### WHAT IS REQUIRED
Look through the entries for the string "Given", and copy each line that holds it.

### RECORDS SHOWN
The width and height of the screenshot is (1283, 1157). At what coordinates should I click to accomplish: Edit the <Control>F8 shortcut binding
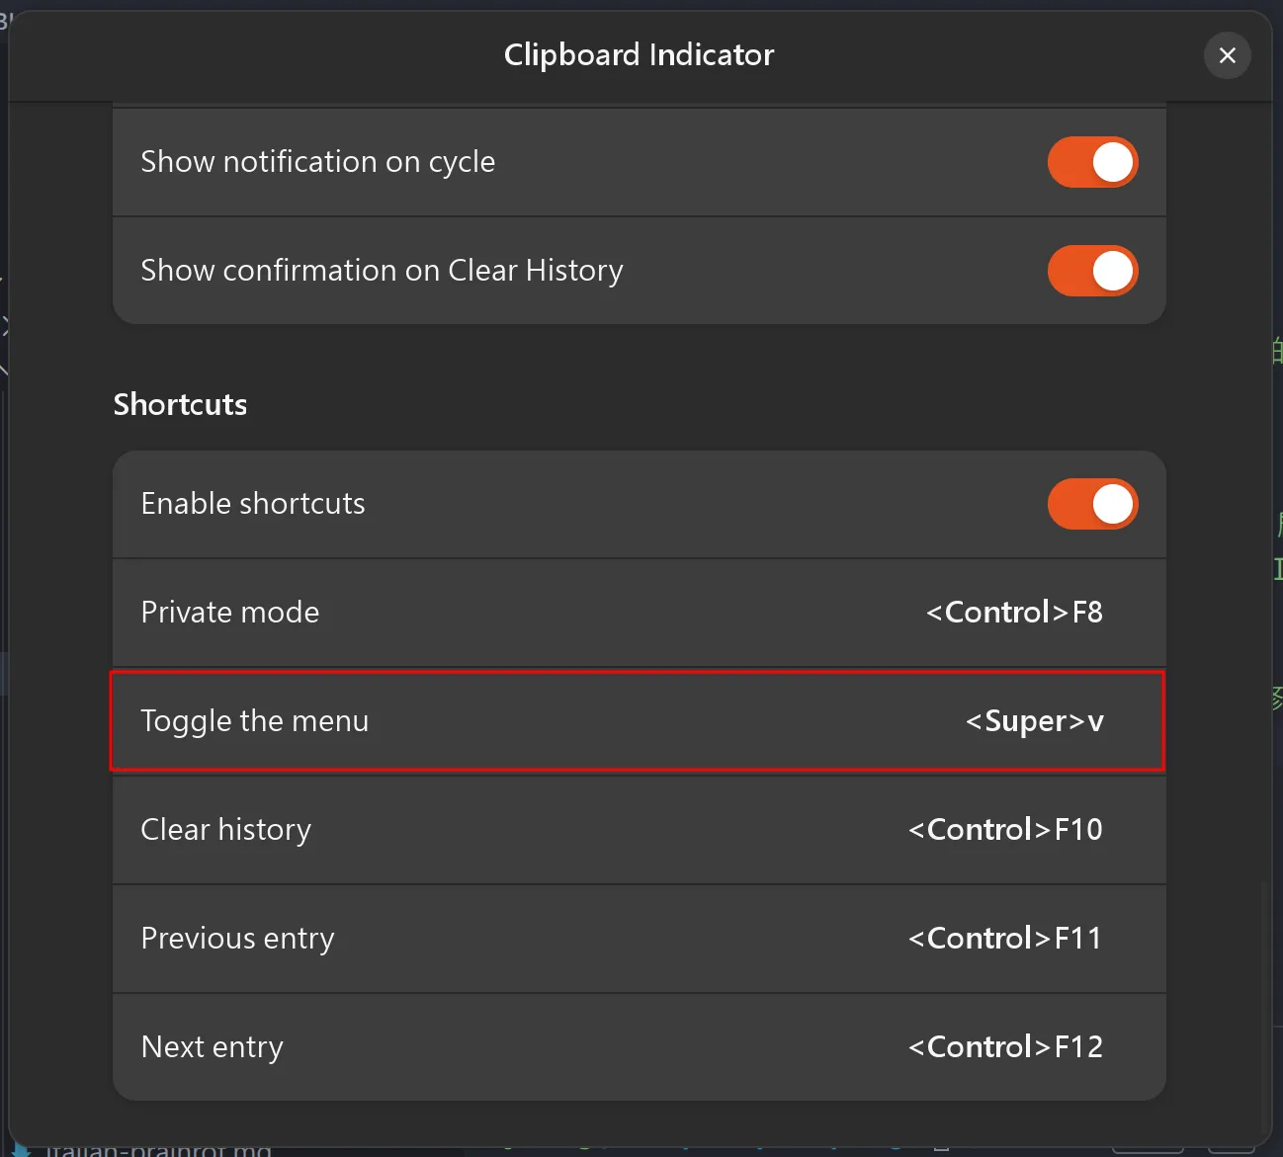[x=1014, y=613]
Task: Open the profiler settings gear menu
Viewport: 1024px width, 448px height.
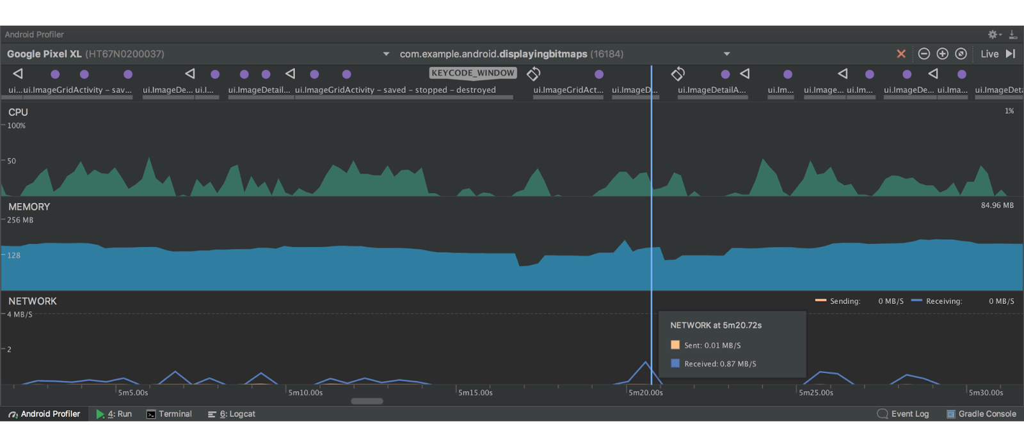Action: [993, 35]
* * *
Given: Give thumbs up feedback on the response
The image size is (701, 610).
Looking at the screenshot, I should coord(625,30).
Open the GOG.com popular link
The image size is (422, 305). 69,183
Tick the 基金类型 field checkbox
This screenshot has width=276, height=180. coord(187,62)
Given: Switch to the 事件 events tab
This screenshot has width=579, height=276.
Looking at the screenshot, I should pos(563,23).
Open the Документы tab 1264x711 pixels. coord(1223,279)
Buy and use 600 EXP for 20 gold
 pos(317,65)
* * *
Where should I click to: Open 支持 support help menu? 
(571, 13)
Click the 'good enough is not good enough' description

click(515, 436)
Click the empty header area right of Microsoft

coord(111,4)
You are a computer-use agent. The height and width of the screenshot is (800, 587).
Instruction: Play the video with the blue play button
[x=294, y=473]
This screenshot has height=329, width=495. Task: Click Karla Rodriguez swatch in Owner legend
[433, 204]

### TASK OUTPUT
Given: Give thumbs up feedback on the response
Given: Switch to the 事件 events tab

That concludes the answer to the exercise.